Het Geld houd stant, en 't Schoon verzwint,
Ten minsten dat die waagt, Iets wint.
Dies een gekloofde Kin, zo 't hapert aan de Schyven,
Met haar versmaade Poppekraam
De Dood en 't Graf, als onbekwaam
Voor Hymens gulde Toorts, nog eynd'lyk moet geryven.
Heer Rykaart ziet geen Schoonheyt aan,
Geen Maagderoot, geen Lenteblaan,
Geen eerste Kerveltje door Rusp nog Slak bekroopen.
Zo 't Wicht geen Poes wil zyn, geen geyle Kamerkat,
Ziet hy 'er wars van af, en trouwt Filenas Schat,
Dat afgekeurt Gespens van alle Vrouwespooken.
| |
[pagina 152]
| |
Dewyl dan die Cederboomen, die de Heesters dienden voor te gaan met goede.
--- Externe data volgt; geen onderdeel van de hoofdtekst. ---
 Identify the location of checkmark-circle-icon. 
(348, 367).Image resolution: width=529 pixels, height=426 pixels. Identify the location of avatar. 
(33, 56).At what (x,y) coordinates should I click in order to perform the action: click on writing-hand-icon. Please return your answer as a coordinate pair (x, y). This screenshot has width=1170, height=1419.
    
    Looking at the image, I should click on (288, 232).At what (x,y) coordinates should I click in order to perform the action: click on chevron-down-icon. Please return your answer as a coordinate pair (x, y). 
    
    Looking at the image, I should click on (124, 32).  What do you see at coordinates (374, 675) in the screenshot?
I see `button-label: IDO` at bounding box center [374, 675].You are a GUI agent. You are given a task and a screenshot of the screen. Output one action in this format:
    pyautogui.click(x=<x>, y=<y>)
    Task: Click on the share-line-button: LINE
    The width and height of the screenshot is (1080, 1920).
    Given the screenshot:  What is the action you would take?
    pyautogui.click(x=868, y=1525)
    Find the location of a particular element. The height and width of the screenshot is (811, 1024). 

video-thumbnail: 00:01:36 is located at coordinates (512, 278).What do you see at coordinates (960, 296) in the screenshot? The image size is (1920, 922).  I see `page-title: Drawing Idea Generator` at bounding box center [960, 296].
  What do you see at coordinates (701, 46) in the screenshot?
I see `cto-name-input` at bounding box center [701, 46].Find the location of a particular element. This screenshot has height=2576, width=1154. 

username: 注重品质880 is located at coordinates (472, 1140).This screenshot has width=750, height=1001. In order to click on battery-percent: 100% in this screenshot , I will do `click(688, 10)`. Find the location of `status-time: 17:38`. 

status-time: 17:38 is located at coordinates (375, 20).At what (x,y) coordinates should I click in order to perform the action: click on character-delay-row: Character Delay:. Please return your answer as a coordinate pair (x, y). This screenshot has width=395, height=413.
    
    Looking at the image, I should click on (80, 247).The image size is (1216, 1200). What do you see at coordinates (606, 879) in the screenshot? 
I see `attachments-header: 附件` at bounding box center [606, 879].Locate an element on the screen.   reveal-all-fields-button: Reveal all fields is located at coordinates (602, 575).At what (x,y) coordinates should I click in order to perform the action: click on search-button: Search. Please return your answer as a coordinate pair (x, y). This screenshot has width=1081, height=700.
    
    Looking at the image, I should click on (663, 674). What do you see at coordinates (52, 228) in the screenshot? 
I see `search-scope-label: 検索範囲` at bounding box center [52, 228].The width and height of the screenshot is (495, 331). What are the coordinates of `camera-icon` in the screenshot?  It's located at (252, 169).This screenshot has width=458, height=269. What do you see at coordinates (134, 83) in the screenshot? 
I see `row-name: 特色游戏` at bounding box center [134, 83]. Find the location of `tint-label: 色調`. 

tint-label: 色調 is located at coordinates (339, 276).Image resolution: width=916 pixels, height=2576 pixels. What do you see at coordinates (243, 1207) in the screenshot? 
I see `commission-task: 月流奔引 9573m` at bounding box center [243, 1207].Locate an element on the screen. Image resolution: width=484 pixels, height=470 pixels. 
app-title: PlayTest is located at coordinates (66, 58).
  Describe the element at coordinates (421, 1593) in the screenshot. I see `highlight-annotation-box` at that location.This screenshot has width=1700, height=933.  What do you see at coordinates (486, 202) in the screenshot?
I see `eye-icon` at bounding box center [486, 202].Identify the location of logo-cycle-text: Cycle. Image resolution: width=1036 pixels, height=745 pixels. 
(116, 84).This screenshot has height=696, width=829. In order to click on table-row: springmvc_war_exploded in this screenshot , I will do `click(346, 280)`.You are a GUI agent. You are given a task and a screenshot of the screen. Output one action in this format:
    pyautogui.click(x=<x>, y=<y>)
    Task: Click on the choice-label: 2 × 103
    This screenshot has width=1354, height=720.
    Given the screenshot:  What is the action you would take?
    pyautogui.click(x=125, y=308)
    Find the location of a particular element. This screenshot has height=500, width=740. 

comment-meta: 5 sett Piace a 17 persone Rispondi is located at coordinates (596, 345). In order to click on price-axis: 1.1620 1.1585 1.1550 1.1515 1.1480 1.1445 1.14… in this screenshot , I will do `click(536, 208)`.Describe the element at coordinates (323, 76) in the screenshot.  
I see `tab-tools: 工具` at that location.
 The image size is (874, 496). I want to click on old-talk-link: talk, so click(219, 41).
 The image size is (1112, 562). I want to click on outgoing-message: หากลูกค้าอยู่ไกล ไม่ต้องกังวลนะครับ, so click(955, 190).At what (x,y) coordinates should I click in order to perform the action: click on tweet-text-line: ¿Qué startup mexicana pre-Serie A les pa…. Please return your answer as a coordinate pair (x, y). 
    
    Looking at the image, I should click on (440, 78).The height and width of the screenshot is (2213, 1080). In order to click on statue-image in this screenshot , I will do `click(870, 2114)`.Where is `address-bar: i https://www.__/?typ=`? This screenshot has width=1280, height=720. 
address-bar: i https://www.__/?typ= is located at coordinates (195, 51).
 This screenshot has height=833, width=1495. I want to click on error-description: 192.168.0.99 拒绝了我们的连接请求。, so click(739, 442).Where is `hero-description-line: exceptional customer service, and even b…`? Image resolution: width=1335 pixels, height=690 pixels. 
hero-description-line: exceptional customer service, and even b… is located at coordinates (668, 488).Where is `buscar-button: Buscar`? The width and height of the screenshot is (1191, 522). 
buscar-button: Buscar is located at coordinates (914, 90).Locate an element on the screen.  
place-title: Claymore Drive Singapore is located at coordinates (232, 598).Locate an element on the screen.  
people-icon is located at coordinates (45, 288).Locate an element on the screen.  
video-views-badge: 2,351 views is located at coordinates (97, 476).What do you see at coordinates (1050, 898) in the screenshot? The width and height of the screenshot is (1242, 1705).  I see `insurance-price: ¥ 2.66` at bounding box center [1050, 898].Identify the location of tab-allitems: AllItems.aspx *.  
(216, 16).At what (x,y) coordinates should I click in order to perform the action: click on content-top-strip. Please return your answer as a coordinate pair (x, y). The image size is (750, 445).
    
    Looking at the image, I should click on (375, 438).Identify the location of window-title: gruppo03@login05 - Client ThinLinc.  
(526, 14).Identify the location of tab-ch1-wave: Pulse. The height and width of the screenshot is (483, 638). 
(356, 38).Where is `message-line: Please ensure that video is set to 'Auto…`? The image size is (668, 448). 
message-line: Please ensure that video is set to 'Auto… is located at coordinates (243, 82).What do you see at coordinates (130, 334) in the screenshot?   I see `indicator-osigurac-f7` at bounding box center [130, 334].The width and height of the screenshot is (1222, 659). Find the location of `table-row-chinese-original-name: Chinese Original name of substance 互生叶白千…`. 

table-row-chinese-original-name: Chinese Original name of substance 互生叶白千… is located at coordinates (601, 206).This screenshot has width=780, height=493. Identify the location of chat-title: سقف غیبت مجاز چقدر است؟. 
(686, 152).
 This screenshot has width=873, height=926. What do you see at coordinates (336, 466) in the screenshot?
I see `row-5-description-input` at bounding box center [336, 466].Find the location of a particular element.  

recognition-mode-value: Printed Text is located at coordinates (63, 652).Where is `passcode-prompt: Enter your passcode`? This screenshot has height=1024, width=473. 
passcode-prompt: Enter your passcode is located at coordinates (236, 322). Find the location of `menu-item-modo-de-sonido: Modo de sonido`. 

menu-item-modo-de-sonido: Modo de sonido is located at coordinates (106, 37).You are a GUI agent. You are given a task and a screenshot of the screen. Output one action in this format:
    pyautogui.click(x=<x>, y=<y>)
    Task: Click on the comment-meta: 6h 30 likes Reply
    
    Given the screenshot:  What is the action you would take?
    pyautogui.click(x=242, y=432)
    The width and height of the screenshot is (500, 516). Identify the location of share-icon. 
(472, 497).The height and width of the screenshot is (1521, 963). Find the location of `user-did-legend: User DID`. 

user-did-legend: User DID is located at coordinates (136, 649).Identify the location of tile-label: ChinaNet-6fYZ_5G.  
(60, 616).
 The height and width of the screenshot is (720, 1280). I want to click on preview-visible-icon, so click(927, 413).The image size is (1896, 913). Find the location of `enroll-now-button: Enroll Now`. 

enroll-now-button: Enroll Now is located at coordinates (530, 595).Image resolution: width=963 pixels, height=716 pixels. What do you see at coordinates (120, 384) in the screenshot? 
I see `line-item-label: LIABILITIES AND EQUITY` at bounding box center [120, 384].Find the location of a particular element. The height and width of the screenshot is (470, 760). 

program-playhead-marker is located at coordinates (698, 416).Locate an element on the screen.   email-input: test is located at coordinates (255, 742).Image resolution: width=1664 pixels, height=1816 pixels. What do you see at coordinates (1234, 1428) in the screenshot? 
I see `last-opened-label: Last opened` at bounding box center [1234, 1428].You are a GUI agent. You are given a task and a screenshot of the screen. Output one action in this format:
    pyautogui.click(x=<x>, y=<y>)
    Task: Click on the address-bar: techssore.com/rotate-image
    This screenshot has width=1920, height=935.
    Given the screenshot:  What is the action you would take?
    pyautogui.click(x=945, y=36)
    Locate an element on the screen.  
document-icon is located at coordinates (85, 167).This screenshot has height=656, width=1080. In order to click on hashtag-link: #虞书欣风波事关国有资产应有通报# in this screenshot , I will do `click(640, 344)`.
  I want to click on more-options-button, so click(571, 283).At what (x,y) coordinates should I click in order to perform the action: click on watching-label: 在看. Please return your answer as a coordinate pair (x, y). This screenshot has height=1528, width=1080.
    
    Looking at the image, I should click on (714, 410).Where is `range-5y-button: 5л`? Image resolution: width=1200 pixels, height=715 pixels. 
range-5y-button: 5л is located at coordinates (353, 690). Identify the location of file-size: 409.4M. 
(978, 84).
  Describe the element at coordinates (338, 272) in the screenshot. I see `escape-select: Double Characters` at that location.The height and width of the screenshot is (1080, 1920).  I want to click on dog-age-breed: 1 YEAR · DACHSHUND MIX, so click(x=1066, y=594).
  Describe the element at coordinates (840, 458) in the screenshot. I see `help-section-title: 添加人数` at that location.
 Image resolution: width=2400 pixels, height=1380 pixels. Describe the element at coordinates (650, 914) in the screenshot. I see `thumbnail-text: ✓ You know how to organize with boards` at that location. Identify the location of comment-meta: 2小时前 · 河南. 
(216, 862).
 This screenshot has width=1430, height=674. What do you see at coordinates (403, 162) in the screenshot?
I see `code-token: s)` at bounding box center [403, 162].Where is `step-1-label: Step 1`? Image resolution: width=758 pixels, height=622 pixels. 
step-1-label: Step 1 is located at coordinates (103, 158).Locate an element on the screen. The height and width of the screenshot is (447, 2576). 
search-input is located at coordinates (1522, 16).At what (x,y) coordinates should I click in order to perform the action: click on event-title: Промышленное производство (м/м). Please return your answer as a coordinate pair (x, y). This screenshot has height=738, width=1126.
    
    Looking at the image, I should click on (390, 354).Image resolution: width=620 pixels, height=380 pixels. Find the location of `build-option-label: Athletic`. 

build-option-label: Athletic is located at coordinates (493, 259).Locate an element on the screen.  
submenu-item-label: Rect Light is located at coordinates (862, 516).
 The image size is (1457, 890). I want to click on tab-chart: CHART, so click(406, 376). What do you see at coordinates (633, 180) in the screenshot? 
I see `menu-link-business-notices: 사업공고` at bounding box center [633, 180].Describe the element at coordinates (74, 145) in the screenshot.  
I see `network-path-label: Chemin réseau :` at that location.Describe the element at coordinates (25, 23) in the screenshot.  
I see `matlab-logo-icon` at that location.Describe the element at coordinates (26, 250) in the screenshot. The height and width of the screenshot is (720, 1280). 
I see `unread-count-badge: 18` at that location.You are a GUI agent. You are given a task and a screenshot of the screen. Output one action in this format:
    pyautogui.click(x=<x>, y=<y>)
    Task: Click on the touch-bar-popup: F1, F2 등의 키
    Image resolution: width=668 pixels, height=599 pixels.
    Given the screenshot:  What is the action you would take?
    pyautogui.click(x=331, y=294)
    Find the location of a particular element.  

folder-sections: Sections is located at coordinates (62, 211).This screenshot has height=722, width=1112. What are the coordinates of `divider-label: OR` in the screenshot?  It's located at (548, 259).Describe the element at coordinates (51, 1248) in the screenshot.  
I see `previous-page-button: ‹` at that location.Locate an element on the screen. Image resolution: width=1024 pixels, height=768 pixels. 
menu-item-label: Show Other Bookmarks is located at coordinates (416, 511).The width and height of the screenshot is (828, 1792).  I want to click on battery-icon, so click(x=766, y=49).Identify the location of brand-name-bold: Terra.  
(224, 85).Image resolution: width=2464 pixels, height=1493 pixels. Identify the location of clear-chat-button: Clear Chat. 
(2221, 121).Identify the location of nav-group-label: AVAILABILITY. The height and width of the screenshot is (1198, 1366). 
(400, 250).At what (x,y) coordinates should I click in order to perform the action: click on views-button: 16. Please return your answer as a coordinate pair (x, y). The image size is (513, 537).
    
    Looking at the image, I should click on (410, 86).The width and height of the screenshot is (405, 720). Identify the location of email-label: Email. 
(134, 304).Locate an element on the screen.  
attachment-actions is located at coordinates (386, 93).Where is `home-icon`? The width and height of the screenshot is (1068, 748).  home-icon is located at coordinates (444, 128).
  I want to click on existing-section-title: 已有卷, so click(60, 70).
Voorbeelden, hun Vermaaken najaagen, en leeven als Sardanapaalen, en dat de verdwaalde en stikziende Meenigte, by Gebrek van Oordeel en van Kennis, den Voorrang geeft aan de Lomperds en aan die vergulde Boeven, heeft de Deugd op niets anders te hoopen, als op hier Namaals, doch hier Beneden zal zy verongelykt, versmaat, en gepynigt, een bitteren Leevensloop moeten verduuren.